PROBLEM 1:
Answer these from the text on urban growth and disease:
(a) What share of the world's population does the United Nations expect to live in urban areas by 2050?
(b) Who heads the Centre for Global Health Security at Chatham House?
(c) Which animals are named as a reservoir for avian flu?
PROBLEM 2:
Extend the text on urban growth and disease, picking up after its last sentence.

SOURCE TEXT:
■ ■ ■ ■ ■ ■ ■
1. Growing populations and urbanization

The facts around urban living are simple: You live, eat, work and move closer to people than in any rural setting, and with this comes greater opportunity for disease to spread through air, mosquitoes or unclean water.
As populations grow, so will the number of city-dwellers, with the United Nations predicting that 66% of the global population will live in urban areas by 2050.
More people in cities can “put a strain on sanitation,” said David Heymann, head of the Centre for Global Health Security at the think tank Chatham House. Beyond people’s close proximity, “this is a second source of infection,” he said, and a third is increased food demand, causing farmers to grow more food, with more animals, making them likely to live closer to those animals as well.
Animals are reservoirs for many diseases, including cattle for tuberculosis and African sleeping sickness (trypanosomiasis) and poultry for avian flu.
■ ■ ■ ■ ■ ■ ■
Stored lines:

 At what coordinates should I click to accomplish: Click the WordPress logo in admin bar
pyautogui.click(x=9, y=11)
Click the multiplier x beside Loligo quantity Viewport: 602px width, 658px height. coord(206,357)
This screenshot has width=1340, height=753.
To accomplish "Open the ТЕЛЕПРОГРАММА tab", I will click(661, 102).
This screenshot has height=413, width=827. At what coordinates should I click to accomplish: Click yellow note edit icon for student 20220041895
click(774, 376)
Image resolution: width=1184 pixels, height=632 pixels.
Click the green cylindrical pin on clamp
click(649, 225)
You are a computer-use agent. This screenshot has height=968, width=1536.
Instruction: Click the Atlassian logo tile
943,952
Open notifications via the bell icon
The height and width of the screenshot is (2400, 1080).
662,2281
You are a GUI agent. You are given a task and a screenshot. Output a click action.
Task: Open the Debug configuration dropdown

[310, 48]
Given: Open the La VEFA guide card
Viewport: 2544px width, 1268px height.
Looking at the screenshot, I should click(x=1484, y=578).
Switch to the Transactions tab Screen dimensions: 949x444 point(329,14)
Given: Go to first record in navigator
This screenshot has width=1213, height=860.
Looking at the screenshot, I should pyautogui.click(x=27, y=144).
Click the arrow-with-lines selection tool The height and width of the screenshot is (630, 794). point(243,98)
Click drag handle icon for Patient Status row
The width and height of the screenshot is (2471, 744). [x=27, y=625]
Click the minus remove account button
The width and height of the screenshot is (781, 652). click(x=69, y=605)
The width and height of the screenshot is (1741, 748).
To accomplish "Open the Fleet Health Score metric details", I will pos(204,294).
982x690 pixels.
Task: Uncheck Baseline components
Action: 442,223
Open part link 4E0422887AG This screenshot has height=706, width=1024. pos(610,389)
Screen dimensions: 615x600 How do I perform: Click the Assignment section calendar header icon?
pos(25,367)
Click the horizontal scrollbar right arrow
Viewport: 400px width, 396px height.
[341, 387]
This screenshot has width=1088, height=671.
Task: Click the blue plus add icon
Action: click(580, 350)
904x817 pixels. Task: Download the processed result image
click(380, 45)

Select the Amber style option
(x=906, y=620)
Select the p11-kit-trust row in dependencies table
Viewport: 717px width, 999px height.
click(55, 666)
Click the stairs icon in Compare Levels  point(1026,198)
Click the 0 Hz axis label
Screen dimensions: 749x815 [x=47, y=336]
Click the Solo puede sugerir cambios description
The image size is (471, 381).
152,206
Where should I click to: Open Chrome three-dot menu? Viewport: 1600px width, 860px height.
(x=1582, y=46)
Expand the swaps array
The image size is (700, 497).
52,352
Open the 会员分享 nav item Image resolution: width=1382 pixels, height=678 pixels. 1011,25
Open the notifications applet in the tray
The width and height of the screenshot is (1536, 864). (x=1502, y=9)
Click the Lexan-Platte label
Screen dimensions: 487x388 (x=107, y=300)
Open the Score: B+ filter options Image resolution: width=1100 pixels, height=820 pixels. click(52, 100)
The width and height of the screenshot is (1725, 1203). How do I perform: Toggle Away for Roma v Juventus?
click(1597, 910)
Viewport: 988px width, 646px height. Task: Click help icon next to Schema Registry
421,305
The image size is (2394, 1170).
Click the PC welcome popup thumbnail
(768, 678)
■ ■ ■ ■ ■ ■ ■
WRITTEN RESPONSE 1:
(a) 66%
(b) David Heymann
(c) Poultry

WRITTEN RESPONSE 2:
With people moving more regularly from — and between — rural settings to urban ones, the chances of them becoming infected and then living in close quarters with others further boosts the potential for things to spread.

2. Encroaching into new environments

As numbers of people grow, so does the amount of land needed to house them. Populations expand into previously uninhabited territories, such as forests. With new territories comes contact with new animals and, inevitably, new infections.
For one example, “Lassa fever occurs because people live in the forest and destroy it for farming,” Heymann said.
Lassa fever is a viral disease spread by contact with the feces of infected rodents. It can cause fever and hemorrhaging of various parts of the body, including the eyes and nose. Person-to-person transmission is also possible, albeit less common. Outbreaks generally occur in West Africa, with higher than expected rates in Nigeria since 2016.
Heymann explains that Lassa is one example of people living near forest environments where infected rodents reside, but destruction of those forests for agriculture leaves the animals nowhere to go — other than humans’ homes.
“The rodents that live there can’t get food and go into human areas for food,” he said.

3. Climate change

Evidence continues to emerge that climate change is resulting in greater numbers of heat waves and flooding events, bringing more opportunity for waterborne diseases such as cholera and for disease vectors such as mosquitoes in new regions.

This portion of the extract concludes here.